Generating a map at compile time?

Oh dear. It’s not a secret, it’s a table of the standard library functions in a DSL compiler that I maintain. I didn’t mention specifics in the OP because 1) I think this is a problem of general interest beyond my specific case and 2) I am weary of hearing suggestions for alternative implementations that could derail the actual curiosity at hand. Suffice it to say that we already know that this design (essentially generating combinatorially many options for different sequences of input type to overloaded functions) is a local maximum of the design space, for reasons that have nothing to do with the speed concern that prompted me to start this thread.

More salient to the rest of your comment, the only strings are the keys (names of functions), which will be unique, so I don’t know if interning would end up mattering much. The values store custom types. The immutable array type is interesting (for this and for other things I’m sure).

My current status with this thread is that I actually think the performance I can achieve with just the ideas already in this thread is very solidly in the “good enough” camp – further developments would be mostly interesting to me if they make the developer story nicer in terms of things like type safety, easier to build, etc, etc.

Funny you mention, one of the reasons that this same compiler doesn’t support unicode identifiers is because I failed a couple attempts to get the uu-libraries to install in the docker emulation we use to build non-x86 binaries… This is probably another reason to not try the “torture ocamlopt” path over Marshal

Also I found this:

and that

a bit difficult to engage with.
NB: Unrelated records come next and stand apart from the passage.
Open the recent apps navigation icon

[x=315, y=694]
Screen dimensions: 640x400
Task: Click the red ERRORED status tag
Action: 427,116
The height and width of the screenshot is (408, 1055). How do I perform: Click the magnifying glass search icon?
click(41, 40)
Don’t believe, measure. I think this thread gave many unreasonable proposals but without having the root cause precisely pinned it’s a bit difficult to give good advice.
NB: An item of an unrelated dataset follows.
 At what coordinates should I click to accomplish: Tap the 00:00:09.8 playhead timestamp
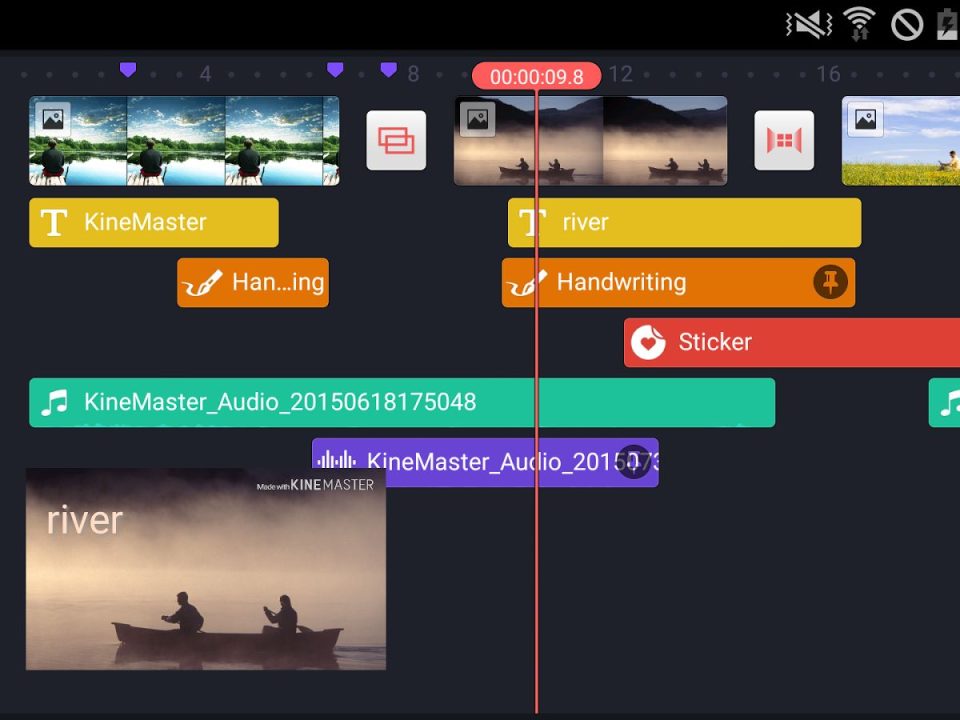coord(537,75)

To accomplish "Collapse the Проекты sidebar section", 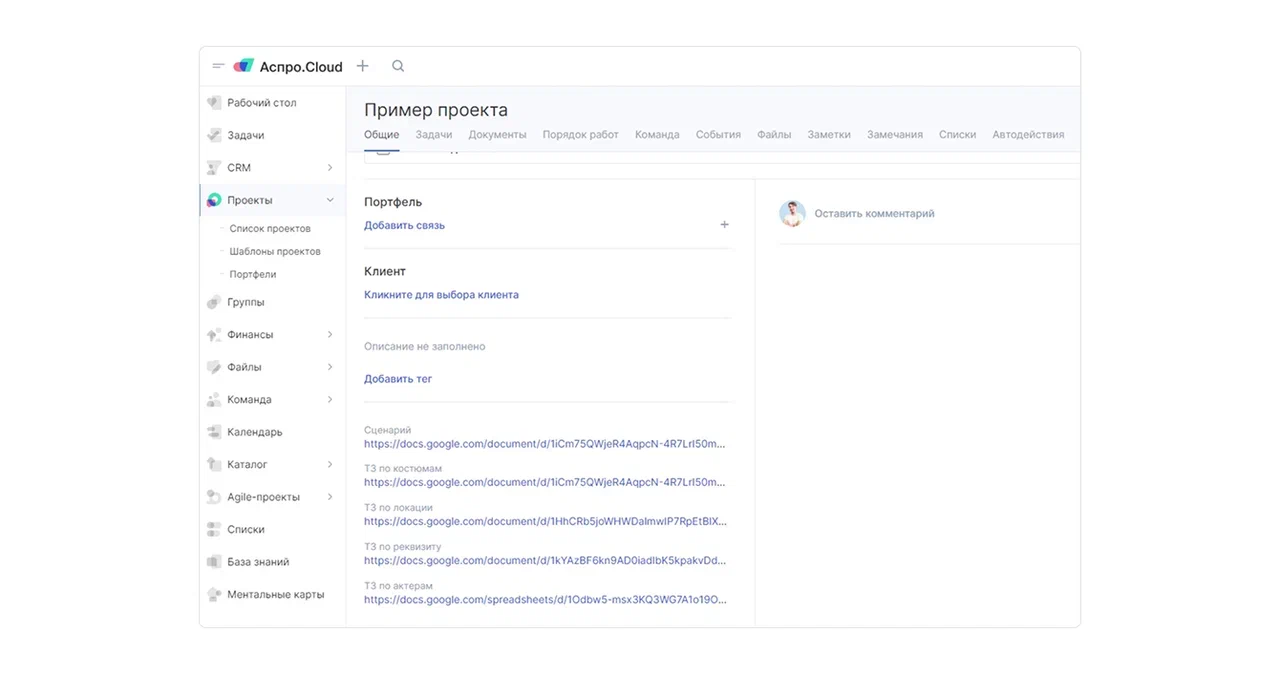I will (330, 200).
No issue. No problem. Please do report these problems.

Certainly agree. I have been profiling throughout these experiments to have evidence to justify the change to the rest of the team if I propose it. There is definitely some question over what exactly to use as profiling input. If I chose small programs (or dump things like just the help output), it would easily reach 60% of runtime, but on large examples (at the upper limits of what I would see in the wild), it was closer to 8-10%. That’s still quite a bit for something that is statically knowable at compile time, I’d say.

The wishy-washy nature of the second post you quoted was just because the structure of the code currently calculates and inserts at the same time, which made the profiler output not clear to the level I would have hoped. The different code changes I’ve tried in response to this thread have actually made it much clearer, which is a benefit in of itself, and the cost of allocating the map is indeed tiny compared to the computing of the entries

As far as I could tell, my issue was a duplicate of the several closed Uunf issues related to stack size on these platforms. But the suggestion of using ulimit wasn’t working for me (due to some specifics of our docker set up at the time, IIRC). There were other reasons the feature was questionable at the time, so I didn’t pursue it further. The CI environment we use has evolved a bit since I’ve last tried, so it may just work next time

1 Like

These should likely be solved by using OCaml 5 now that stack frames are heap allocated (but it could also simply convert to an OOM in the container).

1 Like

I’ve been further exploring the solution using Marshal. Interestingly, there seems to be a decent performance regression with that solution on OCaml 5.3 versus 4.14. landmarks reports that un-Marshaling the alist and calling from_alist_exn takes 22.30M cycles in 5.3, compared to only 7.55M cycles in 4.14 (this is still faster than not doing this and just building the list at runtime, which clocks in at 63.78M cycles). This seems to be the same regardless of any tricks suggested here in terms of pre-let-defining the strings or similar.

Is this something that is previously known that I can read more about?

Possibly OCaml 5 performance regression for unmarshal-heavy workloads · Issue #13300 · ocaml/ocaml · GitHub

1 Like

Thanks, that seems to almost certainly be it. I was about to post a synthetic example where this could be observed and it was very nearly an exact re-creation of this comment.

This might be unhelpful, but my initial thought was to use a high-speed key-value store like LMDB and marshal the stored values, and putting that behind an in-memory cache (i.e. a hash table), so you only pay to build the hash table for values you actually use at runtime.

Maybe you’ve already considered this approach and it’s not a fit for your problem. It’s just what I thought of.

1 Like

If you’re looking for a solution that would remain compatible with every ocaml version, there would be the solution to print code. Just printing the data as ocaml code printf "[| ... etc", to make it possible you can just copy the hashtbl or the map module locally in your project, and un-hide the type t in the interface.
And if you want to use a Map instead of an Hashtbl, and if marshalling the map is not possible because of the fact that it contains a function pointer, you can also copy this module locally in your local project, and modify it. It’s quite easy to change it without a functor, the compare function can be passed as a parameter instead, and you get an interface similar than Hashtbl, and you can also un-hide the type t, so that you can print the code of your data. And if the data is big, you could print it in its own module, and compile it only once, as a .cmx object.

That’s, cool, I didn’t know that Stan uses OCaml to compile! Do you know of plans for Stan bindings to make it directly usable in OCaml as well?

[EDIT] it looks like the newer bindings in other languages also go through the cmdline executable, but expose the results as values. So it’s ‘only’ the wrapping of the output that’s missing. relevant thread.

1 Like

Yes, if you wanted to build a CmdStanOCaml the main difficulties are cmdstan’s baroque command line argument structure (which wouldn’t be too hard to represent with some sort of builder pattern I think) and then processing the output. The latter might suffer from the general lack of n-d array libraries.

We’re always happy to pick up more people interested in both Stan and OCaml, though! The compiler is a fun project that could definitely use more eyes than just mine and a couple of the ocaml-familiar-enough developers who review


If people are curious, here’s the approach I ended up opening a PR for and that we will likely be using. It’s essentially the dune + marshal combination discussed above. I also included some of the benchmarking data in the PR comments – the tl;dr is that it ends up being 20-40% faster in OCaml 4.14, and ~5-30% faster in OCaml 5.3 (due the the un-Marshaling speed regression linked above)

2 Likes